L’udito è un sistema adatto alla localizzazione delle sorgenti sonore nello spazio, ma non da molte informazioni sulle caratteristiche degli oggetti stessi. Il tatto permette la conoscenza di quasi tutte le proprietà degli oggetti quali forma, grandezza, localizzazione spaziale, rigidità, texture, peso, temperatura e così via; ma a differenza della vista, il sistema tattile difficilmente potrà compensare completamente gli effetti della menomazione sensoriale visiva, è comunque attraverso il tatto che il bambino scopre che il mondo esterno, gli oggetti che si possono toccare e prendere, manipolabili, che hanno un nome, un uso e una forma propria. La mano diventa così l’organo primario di percezione. Le informazioni necessarie ad un adeguato sviluppo cognitivo devono quindi essere acquisite dal bambino non vedente oltre che attraverso il tatto, l’udito anche con il comportamento motorio.
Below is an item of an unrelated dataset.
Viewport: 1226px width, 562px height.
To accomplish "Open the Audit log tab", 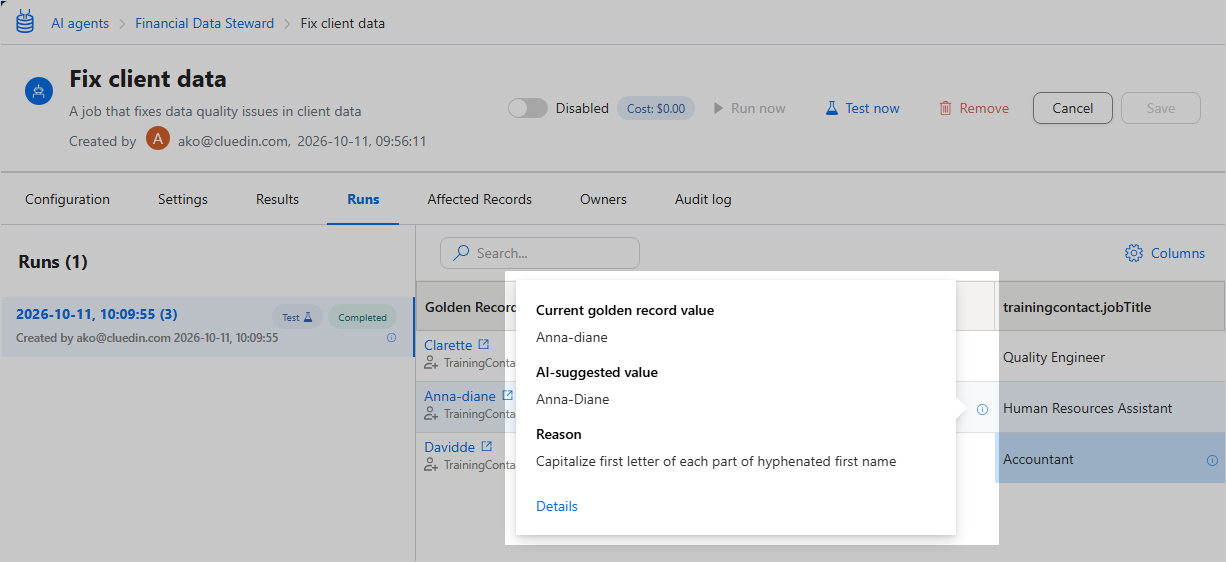I will [x=703, y=199].
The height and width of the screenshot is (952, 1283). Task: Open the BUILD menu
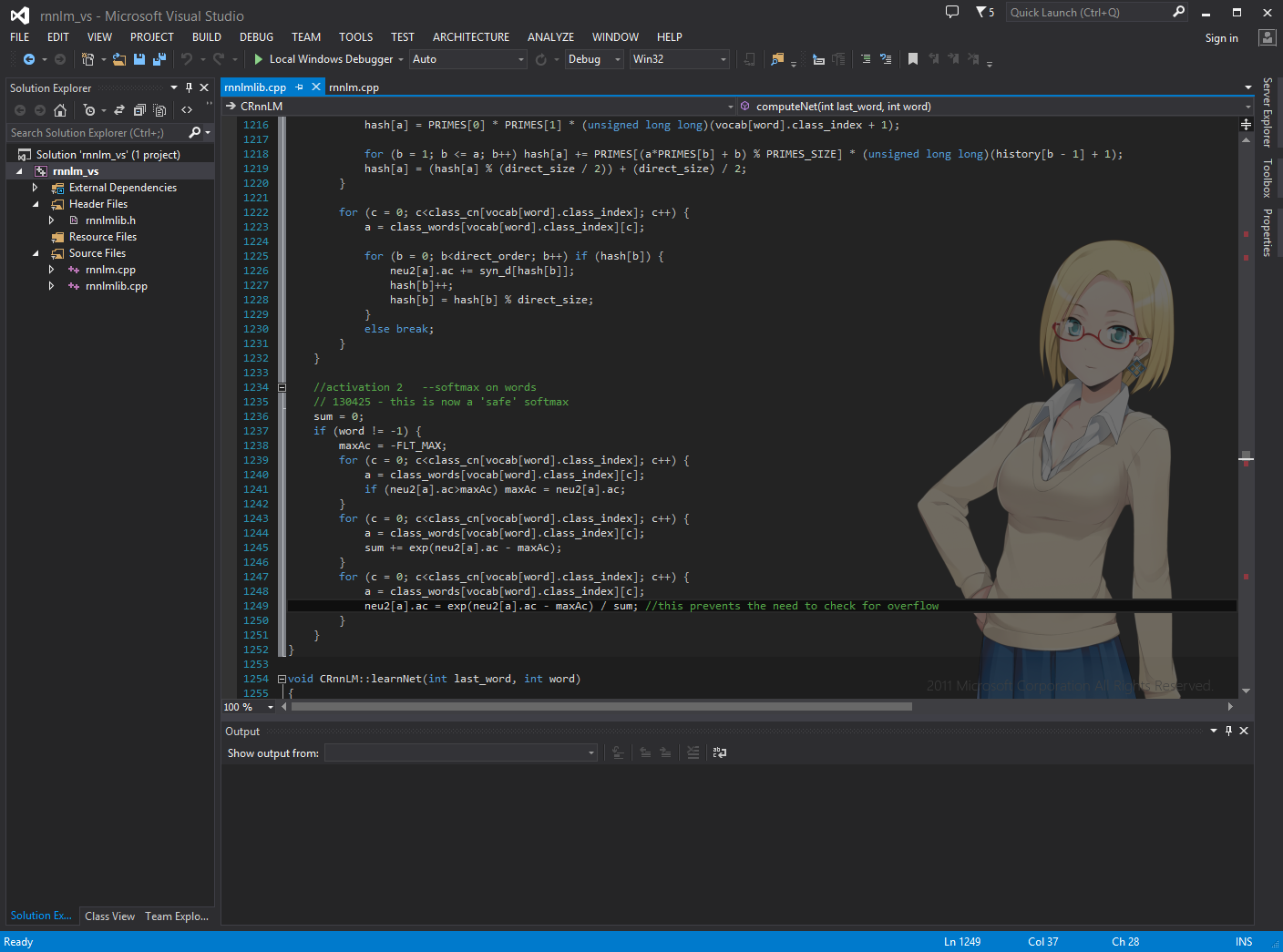(x=207, y=37)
L’assenza delle informazioni visive porta a problemi nella motricità per quanto riguarda postura ed equilibrio; i nostri interventi sono perciò fondati su un’attenta valutazione dello sviluppo del bambino nei diversi ambiti, al fine di valorizzare le potenzialità e il profilo evolutivo, nonché le aree di particolare difficoltà.

Questa piattaforma didattica, è stato l’oggetto di lunghe discussioni e molteplici interrogazioni tecniche e pedagogiche per la maggiore parte ancora aperte e suscettibili di miglioramento.
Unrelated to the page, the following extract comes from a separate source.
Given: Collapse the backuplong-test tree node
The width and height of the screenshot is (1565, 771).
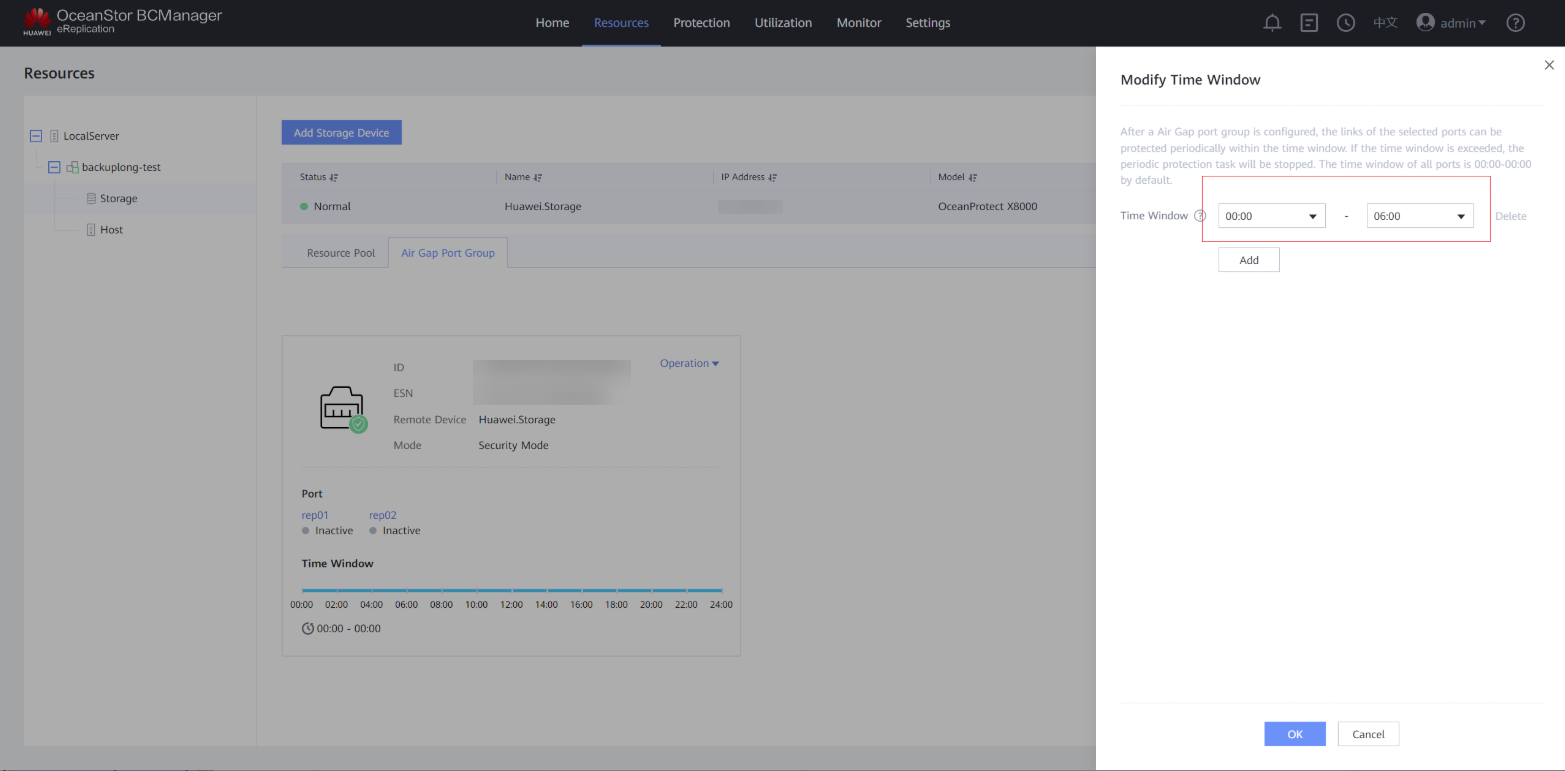Looking at the screenshot, I should [x=55, y=167].
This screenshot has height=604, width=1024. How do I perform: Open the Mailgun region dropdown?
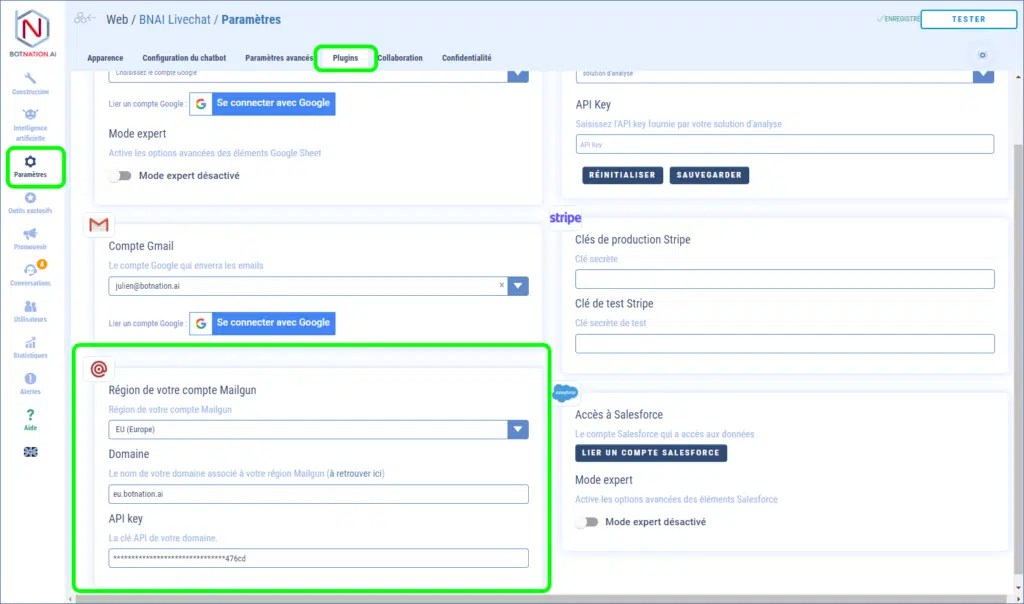click(x=517, y=430)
Siamo in effetti consapevoli di non poter esaurire tutte le possibili strategie didattiche adattate ai nostri utenti con questo unico strumento.

Abbiamo dovuto operare varie scelte, costretti a volte ad una certa limitazione dei contenuti per mantenere un’agevole fruibilità, e, anche se il nostro desiderio è stato di rendere questa piattaforma più completa e attraente possibile, sarà senz’altro oggetto di perfezionamento nel futuro, grazie, ce lo auguriamo, al contributo delle osservazioni di chi la utilizzerà.